E gli anarco-capitalisti non danno risposta sul punto, paralizzati
dal dogma dell'assolutismo proprietario e dalla loro accettazione
di qualunque processo fusionistico tra imprese della protezione,
in quanto evidentemente percepito come espressione di un "diritto
naturale" degli imprenditori.
Il mercato del diritto potrebbe invece prevenire la costituzione
dello Stato solo ove in esso fosse introiettata una norma consuetudinaria
antitrust riguardante proprio l'uso della forza. Si tratta cioè
di ribaltare le attuali impostazioni antitrust, secondo le quali
l'unico monopolio ammesso è quello relativo all'uso della
forza, mentra gli altri sarebbero legittimi: ne deriverebbe anche
il ribaltamento della posizione liberale classica, secondo la quale
la concorrenza è sempre desiderabile, meno che con riferimento
all'uso della forza: al contrario, il contingente monopolio di fatto
di un bene di consumo sarebbe un male sopportabile, mentre non lo
sarebbe quello relativo all'uso della forza da parte dello Stato.

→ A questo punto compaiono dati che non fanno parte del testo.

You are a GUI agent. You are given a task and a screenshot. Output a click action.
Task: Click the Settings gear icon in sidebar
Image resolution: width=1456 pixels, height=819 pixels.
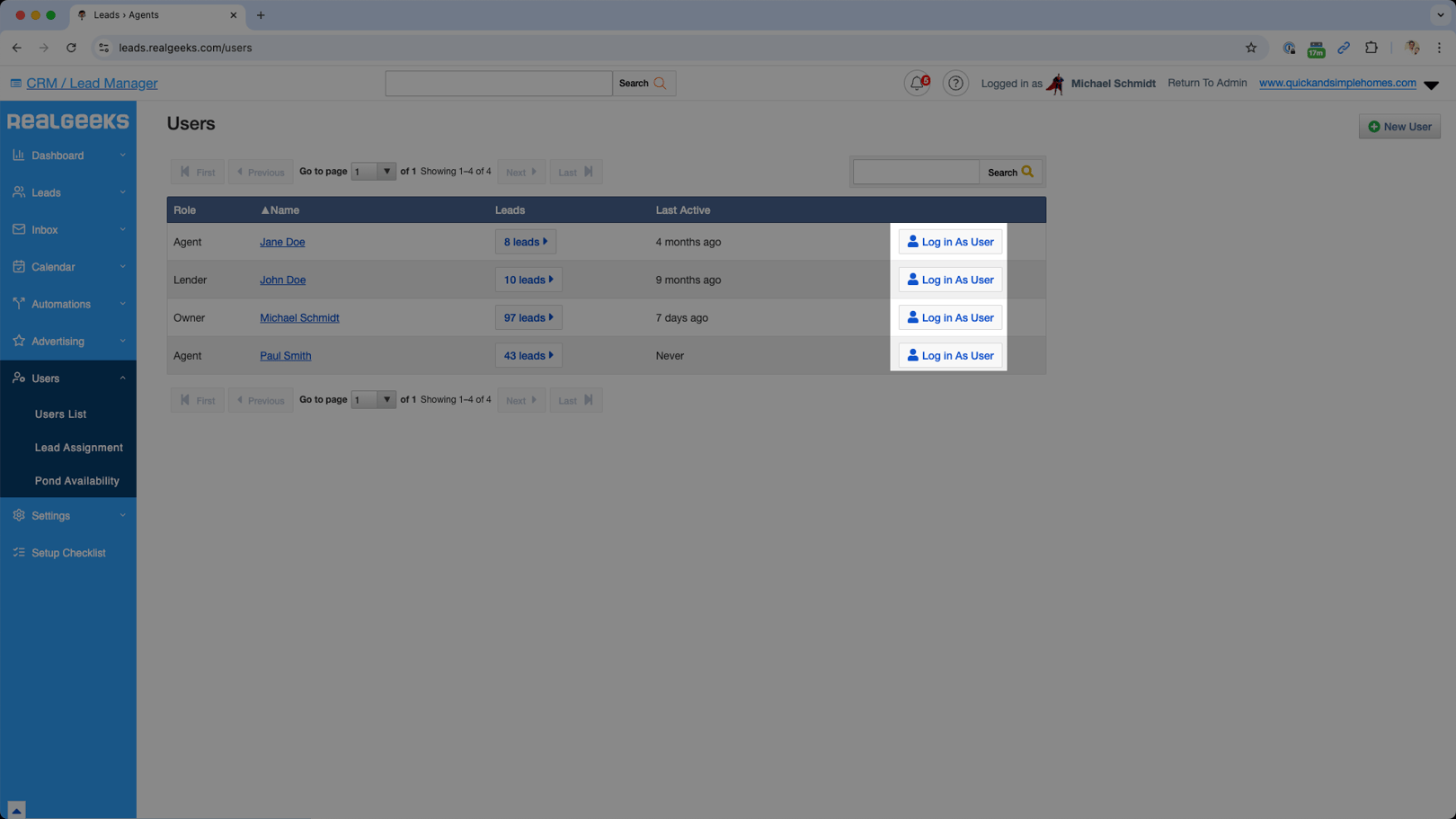click(x=19, y=516)
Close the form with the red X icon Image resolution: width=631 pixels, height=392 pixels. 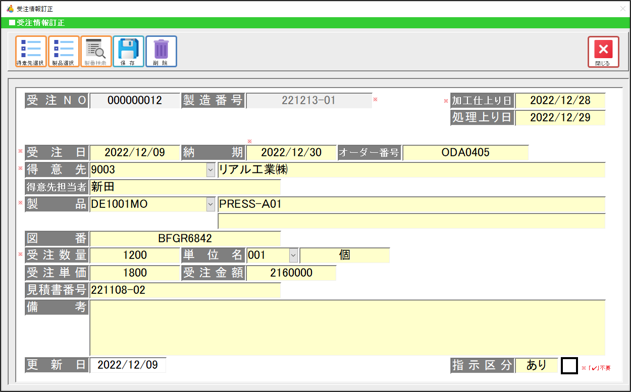click(x=603, y=52)
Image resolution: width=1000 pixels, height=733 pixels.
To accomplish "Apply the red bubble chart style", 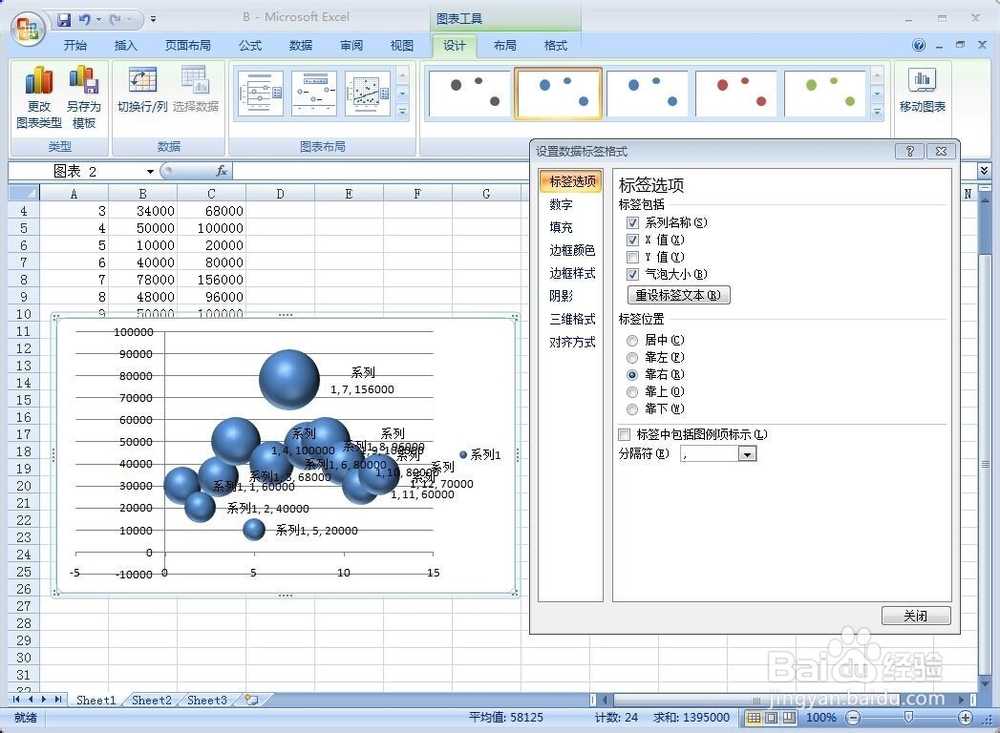I will point(736,92).
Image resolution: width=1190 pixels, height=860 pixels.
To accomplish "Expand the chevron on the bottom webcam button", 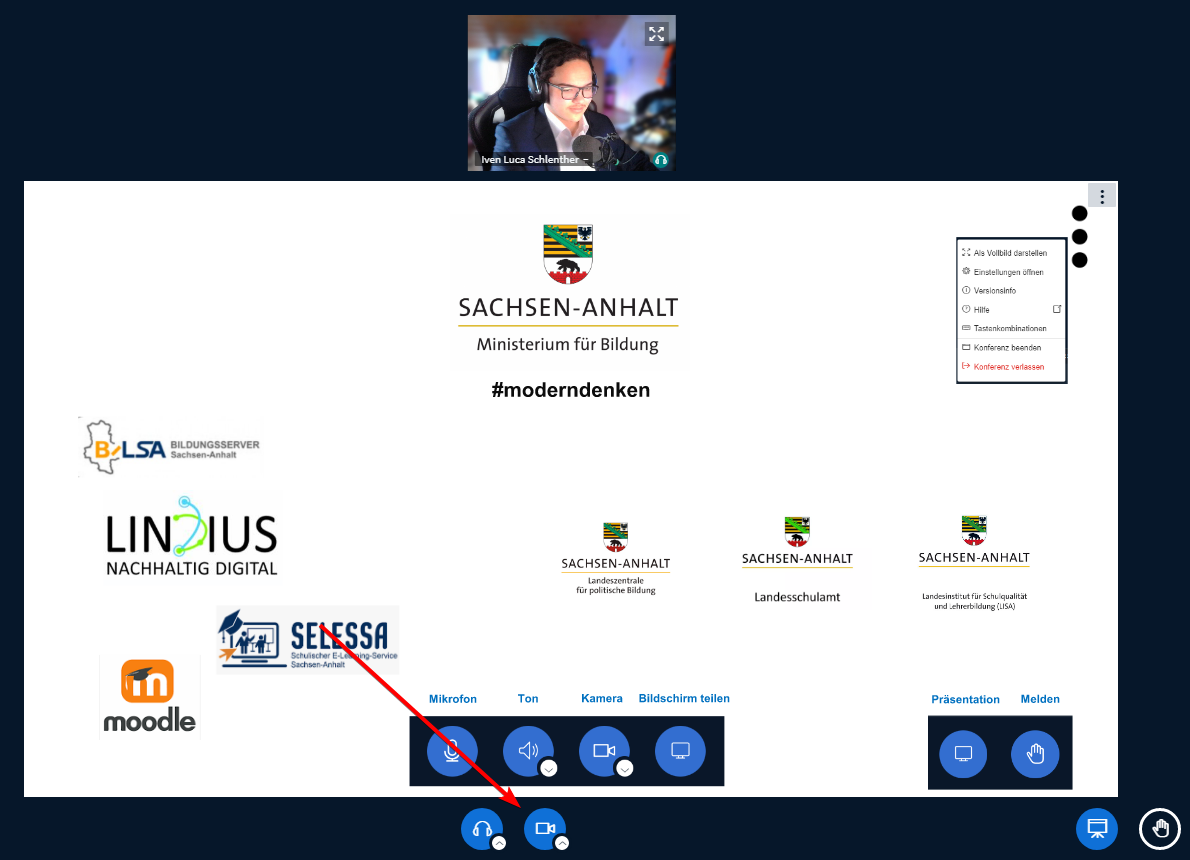I will (562, 843).
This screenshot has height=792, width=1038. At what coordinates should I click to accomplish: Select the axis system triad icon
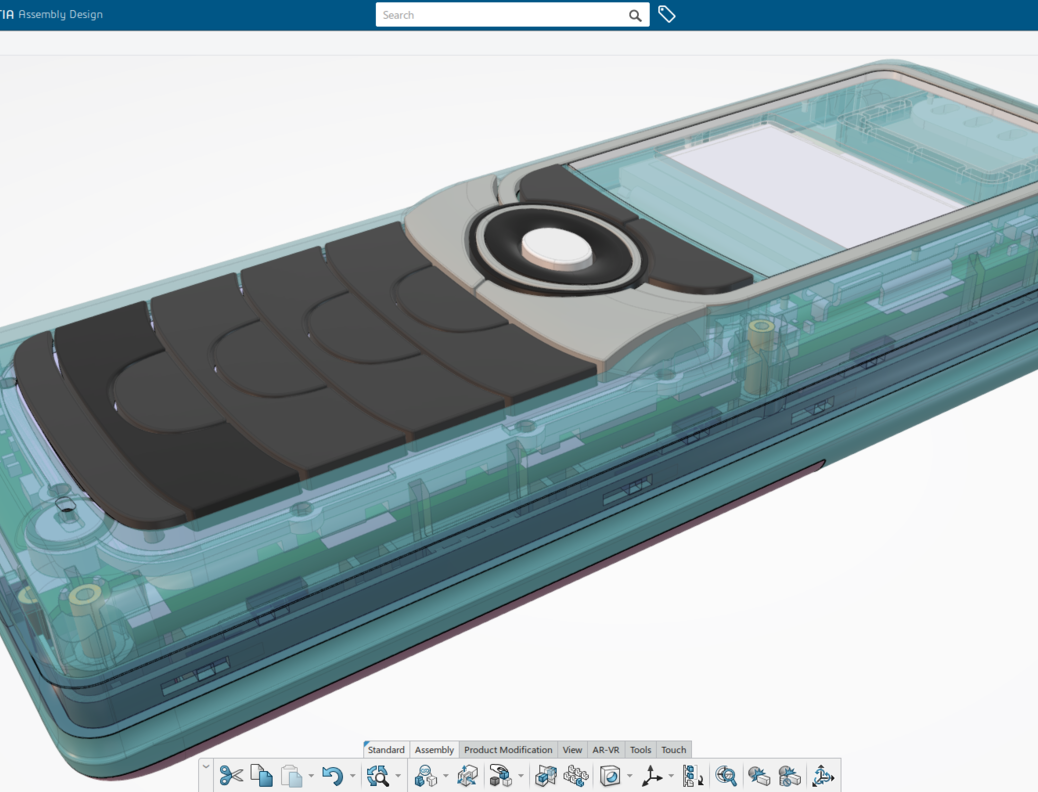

L'idea qui proposta è che qualunque fusione tra agenzie di
protezione sarebbe illegittima per violazione degli obblighi di
protezione assunte nei confronti dei clienti delle agenzie, dato
che, attraverso i processi di concentrazione, ognuno potrebbe trovarsi
a essere "protetto" dal proprio controinteresse, ossia
dal proprio nemico. Concentrandosi in un unico soggetto gli obblighi
di protezione di interessi contrapposti, in realtà detti
obblighi si estinguerebbero per "confusione" (la confusione
è l'istituto civilistico in forza del quale si estinguono
le obbligazioni quando una stessa persona diviene per qualche ragione
creditore e debitore del medesimo rapporto), lasciando spazio al
totale arbitrio del soggetto frutto della concentrazione.
Come diceva il grande giureconsulto Baldo degli Ubaldi "Ratio
confusionis est haec, quod contraria non possunt esse in eodem subiecto":
l'unica garanzia che interessi diversi possano trovare piena espressione
e diretta tutela è nella libera contrattazione, nell'ambito
della quale ciascun interesse possa esprimere un proprio autonomo
soggetto rappresentantivo, e non sia costretto a convivere in un
medesimo soggetto con interessi contrapposti, così come avviene
con lo Stato moderno, il quale assicura di voler garantire scelte
pubbliche che contemperino i diversi interessi, quando invece sappiamo
dagli studi di public choice che tali scelte pubbliche sono possibili
solo se dittatoriali e adottate sacrificando alcuni interessi a
vantaggio di altri (si pensi al teorema di impossibilità
di Arrow).
Solo l'autorganizzazione e la libera contrattazione, in conclusione,
sono garanzia che ogni interesse potrà essere preso in considerazione
non fittiziamente, come avviene nelle odierne decisioni pubbliche,
che sono sempre decisioni di parte, seppur spacciate quali espressioni
di una volontà generale e di un bene pubblico ai quali nessuno
è più disposto a credere a buon mercato.